§ **What is asked**:
**1.** According to the North 13th Street Tech passage, which school replaced North 13th Street Tech after it closed?
**2.** Duplicate the North 13th Street Tech passage from "North 13th Street Tech was" up to and including "for reduced-cost lunch.".

§ **Text block**:
________________________________________
North 13th Street Tech was a regional  public high school located in Newark, that offers occupational and academic instruction for students in Essex County, New Jersey, United States, serving students in ninth through twelfth grades as part of the Essex County Vocational Technical Schools.

As of the 2015-16 school year, the school had an enrollment of 677 students and 58.8 classroom teachers (on an FTE basis), for a student–teacher ratio of 11.5:1. There were 519 students (76.7% of enrollment) eligible for free lunch and 79 (11.7% of students) eligible for reduced-cost lunch.

At the end of the 2017-2018 school year, North 13th Street Tech closed along with Bloomfield Tech High School and has been replaced by the newly constructed Donald M. Payne Sr. School of Technology in Newark.
________________________________________
(Entries for locating text and elements)

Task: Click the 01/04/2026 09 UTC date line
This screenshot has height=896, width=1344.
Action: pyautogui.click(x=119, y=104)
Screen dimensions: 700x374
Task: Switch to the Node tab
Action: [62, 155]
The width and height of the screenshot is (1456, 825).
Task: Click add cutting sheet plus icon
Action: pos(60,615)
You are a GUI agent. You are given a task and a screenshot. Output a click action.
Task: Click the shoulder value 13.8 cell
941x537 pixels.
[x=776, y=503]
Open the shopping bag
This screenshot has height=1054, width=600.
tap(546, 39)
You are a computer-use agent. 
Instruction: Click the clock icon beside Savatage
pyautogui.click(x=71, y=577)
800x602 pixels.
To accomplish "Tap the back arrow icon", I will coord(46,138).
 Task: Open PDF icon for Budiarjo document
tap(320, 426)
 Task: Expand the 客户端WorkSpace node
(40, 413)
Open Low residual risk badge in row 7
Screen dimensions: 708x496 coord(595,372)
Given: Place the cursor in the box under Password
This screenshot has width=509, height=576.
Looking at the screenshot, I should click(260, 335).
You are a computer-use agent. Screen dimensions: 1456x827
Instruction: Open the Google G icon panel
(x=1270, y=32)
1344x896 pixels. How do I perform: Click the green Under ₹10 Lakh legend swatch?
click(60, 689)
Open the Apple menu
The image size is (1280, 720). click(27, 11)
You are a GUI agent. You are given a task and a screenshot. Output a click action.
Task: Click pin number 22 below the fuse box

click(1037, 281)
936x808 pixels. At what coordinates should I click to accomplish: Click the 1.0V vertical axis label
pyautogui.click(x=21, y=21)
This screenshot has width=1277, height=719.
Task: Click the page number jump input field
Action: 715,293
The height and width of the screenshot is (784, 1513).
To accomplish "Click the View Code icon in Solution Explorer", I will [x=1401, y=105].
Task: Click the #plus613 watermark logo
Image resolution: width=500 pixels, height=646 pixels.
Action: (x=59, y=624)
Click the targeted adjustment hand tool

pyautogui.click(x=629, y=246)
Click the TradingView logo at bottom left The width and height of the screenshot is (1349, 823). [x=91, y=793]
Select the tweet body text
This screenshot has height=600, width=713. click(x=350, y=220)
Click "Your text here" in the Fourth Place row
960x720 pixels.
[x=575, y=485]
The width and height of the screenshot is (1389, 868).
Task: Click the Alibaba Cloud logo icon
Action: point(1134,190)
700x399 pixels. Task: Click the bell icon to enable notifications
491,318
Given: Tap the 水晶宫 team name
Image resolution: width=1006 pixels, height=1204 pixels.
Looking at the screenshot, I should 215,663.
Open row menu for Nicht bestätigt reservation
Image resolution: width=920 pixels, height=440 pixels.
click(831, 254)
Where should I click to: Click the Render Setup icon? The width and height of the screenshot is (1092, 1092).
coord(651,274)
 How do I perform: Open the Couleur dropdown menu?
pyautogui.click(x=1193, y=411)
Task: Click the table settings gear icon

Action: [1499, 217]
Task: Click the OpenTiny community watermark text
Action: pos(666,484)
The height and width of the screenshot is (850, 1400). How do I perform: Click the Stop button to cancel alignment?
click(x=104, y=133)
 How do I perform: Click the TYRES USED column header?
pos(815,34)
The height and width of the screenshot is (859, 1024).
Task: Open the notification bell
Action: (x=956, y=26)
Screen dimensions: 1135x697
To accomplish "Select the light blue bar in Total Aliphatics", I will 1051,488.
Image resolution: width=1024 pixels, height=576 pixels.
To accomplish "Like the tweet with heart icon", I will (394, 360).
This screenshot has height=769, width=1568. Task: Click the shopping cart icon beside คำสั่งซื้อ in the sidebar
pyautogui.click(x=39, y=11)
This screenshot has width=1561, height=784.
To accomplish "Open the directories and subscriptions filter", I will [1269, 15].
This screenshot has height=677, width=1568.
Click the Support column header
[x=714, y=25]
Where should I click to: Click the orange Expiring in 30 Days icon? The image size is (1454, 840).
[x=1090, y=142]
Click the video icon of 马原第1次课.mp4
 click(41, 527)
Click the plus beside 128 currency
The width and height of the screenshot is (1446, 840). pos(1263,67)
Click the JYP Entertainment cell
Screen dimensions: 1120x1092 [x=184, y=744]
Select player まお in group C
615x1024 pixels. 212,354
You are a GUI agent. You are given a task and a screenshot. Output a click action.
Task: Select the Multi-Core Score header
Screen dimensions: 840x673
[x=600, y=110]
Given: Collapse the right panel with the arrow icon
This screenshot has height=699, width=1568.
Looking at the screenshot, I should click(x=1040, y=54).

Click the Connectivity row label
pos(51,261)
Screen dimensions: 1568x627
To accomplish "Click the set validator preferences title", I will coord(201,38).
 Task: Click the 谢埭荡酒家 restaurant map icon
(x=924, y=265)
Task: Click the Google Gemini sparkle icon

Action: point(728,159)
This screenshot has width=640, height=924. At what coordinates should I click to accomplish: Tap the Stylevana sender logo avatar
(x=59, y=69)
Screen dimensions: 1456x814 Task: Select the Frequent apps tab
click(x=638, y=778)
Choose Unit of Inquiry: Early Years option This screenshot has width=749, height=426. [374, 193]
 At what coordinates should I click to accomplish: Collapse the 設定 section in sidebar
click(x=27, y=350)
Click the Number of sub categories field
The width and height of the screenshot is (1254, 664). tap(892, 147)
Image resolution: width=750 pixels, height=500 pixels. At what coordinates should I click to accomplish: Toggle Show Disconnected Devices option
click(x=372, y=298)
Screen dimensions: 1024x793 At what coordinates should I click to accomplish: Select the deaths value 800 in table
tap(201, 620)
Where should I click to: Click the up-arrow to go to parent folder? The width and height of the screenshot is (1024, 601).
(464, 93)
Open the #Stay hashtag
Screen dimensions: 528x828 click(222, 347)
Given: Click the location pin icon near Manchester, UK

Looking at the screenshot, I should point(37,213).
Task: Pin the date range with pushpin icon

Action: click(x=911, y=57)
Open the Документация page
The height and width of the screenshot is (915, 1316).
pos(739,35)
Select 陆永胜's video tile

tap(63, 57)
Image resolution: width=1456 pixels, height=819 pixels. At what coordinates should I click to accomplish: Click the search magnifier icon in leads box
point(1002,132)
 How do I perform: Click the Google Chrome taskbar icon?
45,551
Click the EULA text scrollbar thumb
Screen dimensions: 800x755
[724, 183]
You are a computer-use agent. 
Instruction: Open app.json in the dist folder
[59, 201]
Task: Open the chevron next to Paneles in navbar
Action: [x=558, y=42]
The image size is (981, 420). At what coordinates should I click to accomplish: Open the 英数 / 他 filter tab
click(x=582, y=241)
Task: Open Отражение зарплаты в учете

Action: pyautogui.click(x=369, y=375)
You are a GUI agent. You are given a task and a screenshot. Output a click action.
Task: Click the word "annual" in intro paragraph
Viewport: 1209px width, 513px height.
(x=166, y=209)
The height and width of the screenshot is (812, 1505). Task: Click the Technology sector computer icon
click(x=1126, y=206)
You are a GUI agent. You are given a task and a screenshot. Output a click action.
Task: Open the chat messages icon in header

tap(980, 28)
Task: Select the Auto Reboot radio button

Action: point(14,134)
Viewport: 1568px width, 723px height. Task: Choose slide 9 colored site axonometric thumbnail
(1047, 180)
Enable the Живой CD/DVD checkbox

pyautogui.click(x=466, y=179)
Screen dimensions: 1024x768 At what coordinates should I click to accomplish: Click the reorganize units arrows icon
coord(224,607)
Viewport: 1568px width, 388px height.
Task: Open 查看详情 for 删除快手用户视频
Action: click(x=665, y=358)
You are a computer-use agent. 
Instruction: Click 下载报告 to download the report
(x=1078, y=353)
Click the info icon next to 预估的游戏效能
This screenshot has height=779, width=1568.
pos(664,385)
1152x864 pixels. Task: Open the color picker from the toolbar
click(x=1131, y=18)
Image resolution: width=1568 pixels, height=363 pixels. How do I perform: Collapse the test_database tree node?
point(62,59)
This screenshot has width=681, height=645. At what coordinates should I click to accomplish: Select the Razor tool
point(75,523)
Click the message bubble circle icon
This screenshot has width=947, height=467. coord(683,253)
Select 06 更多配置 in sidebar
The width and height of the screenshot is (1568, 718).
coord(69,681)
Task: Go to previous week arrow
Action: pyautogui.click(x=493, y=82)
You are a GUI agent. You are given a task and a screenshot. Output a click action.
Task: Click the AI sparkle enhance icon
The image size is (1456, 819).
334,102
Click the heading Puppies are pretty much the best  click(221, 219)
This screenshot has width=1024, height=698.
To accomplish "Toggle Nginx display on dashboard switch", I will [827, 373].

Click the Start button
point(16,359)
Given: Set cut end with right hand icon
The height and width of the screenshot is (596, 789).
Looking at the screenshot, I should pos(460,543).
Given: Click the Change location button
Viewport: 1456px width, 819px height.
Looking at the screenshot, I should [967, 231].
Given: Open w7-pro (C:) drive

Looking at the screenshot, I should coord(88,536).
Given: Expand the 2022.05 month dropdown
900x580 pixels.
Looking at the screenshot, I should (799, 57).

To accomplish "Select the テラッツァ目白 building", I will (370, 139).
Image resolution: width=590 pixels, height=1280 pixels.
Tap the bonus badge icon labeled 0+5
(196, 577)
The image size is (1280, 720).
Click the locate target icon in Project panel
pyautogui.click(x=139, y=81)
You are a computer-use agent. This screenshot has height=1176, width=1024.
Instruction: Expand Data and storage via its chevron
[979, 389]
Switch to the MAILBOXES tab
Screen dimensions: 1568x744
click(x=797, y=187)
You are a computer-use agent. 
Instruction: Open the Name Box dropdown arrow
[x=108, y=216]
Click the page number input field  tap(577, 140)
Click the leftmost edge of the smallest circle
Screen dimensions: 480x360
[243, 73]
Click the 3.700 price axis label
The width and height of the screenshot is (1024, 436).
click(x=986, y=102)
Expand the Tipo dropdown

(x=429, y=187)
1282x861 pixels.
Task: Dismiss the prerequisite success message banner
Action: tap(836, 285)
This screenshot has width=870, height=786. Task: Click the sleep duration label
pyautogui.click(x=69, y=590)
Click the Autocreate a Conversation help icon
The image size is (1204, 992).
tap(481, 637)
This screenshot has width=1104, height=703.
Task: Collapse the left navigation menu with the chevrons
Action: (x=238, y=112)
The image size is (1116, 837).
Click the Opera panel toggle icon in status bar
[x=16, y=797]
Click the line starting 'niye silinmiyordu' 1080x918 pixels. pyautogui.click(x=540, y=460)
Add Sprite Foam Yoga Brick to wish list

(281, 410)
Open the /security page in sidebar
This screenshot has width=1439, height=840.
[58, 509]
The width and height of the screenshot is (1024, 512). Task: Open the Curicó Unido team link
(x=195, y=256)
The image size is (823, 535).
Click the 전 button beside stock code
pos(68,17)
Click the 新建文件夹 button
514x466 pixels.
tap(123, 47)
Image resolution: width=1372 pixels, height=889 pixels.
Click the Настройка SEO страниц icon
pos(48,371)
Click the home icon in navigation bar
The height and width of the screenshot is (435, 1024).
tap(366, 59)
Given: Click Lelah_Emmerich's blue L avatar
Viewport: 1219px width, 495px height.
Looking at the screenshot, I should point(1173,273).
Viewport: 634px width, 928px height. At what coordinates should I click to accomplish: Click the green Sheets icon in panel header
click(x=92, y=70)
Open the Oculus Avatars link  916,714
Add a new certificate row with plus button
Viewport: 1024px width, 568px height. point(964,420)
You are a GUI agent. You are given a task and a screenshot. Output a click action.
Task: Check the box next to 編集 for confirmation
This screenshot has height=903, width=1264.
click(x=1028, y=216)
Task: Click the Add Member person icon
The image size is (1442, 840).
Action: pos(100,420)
________________________________________
§ **Exercise results**:
**1.** The newly constructed Donald M. Payne Sr. School of Technology in Newark.

**2.**
North 13th Street Tech was a regional  public high school located in Newark, that offers occupational and academic instruction for students in Essex County, New Jersey, United States, serving students in ninth through twelfth grades as part of the Essex County Vocational Technical Schools.

As of the 2015-16 school year, the school had an enrollment of 677 students and 58.8 classroom teachers (on an FTE basis), for a student–teacher ratio of 11.5:1. There were 519 students (76.7% of enrollment) eligible for free lunch and 79 (11.7% of students) eligible for reduced-cost lunch.